# Your instructions
Up to and including the line that contains "Open the Outline", return every line from the start of the data, unchanged.
☆ ☆ ☆ ☆ ☆ ☆ ☆
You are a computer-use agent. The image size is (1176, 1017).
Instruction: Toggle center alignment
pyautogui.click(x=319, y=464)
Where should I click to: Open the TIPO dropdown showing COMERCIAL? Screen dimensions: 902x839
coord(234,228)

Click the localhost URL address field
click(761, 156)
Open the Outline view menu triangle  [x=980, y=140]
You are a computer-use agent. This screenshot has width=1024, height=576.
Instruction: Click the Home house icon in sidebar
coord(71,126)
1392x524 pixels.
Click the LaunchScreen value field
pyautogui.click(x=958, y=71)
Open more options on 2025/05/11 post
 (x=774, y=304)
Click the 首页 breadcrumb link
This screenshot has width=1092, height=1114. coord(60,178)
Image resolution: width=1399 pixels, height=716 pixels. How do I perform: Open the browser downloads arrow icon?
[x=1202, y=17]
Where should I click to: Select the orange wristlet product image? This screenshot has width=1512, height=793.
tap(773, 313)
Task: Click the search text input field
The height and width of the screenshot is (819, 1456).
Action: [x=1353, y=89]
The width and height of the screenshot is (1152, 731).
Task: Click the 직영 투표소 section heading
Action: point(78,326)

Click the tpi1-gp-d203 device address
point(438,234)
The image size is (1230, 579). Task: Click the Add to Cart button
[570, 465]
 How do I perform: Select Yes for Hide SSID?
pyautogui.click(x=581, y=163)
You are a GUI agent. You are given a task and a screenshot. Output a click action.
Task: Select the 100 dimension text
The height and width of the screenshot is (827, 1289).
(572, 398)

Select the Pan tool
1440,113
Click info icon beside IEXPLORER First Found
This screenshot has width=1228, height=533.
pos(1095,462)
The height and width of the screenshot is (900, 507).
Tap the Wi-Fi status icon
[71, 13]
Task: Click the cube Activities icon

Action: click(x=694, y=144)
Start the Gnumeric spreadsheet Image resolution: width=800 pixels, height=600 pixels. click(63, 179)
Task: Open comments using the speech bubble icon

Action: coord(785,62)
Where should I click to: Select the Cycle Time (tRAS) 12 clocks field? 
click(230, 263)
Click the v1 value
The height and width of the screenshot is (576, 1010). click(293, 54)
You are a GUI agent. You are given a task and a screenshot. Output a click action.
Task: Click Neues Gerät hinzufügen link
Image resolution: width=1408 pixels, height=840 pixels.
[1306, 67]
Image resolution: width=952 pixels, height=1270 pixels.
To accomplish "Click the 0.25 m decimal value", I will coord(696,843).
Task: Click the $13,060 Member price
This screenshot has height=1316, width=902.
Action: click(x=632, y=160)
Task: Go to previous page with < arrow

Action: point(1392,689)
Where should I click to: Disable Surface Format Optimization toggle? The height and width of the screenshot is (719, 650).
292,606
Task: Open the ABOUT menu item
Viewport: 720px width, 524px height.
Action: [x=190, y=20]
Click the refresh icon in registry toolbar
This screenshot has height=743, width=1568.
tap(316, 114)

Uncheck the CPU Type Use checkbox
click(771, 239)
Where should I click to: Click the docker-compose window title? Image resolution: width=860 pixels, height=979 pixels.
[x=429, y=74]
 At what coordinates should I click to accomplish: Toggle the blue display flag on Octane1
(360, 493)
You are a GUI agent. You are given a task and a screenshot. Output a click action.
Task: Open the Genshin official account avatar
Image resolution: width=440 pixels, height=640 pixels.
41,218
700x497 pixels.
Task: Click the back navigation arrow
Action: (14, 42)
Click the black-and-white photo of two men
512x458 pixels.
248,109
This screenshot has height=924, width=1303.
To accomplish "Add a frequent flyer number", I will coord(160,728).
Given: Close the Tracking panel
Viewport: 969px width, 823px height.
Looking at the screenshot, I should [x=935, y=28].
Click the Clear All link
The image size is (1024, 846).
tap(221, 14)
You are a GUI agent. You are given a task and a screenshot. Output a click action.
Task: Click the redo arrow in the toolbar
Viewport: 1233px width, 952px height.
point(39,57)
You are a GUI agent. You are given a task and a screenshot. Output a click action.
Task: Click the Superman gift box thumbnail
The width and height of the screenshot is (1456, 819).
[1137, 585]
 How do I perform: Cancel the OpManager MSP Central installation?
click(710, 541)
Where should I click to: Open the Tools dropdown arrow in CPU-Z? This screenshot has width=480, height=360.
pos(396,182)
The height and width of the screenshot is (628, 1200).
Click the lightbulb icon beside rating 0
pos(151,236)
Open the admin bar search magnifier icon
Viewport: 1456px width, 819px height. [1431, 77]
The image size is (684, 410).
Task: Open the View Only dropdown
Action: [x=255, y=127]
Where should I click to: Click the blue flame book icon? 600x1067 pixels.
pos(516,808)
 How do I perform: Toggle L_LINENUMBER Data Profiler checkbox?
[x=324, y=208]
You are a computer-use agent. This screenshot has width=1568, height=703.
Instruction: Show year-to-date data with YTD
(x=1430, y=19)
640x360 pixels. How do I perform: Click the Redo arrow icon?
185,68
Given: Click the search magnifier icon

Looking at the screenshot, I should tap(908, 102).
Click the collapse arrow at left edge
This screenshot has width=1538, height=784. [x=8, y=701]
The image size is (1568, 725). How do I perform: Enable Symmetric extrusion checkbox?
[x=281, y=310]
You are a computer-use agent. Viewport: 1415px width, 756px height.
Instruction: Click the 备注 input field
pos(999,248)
☆ ☆ ☆ ☆ ☆ ☆ ☆
# Solution for this exercise
You are a computer-use agent. The image size is (1176, 1017).
Instruction: Toggle center alignment
pyautogui.click(x=319, y=464)
Where should I click to: Open the TIPO dropdown showing COMERCIAL? Screen dimensions: 902x839
coord(234,228)

Click the localhost URL address field
click(761, 156)
Open the Outline view menu triangle  [x=980, y=140]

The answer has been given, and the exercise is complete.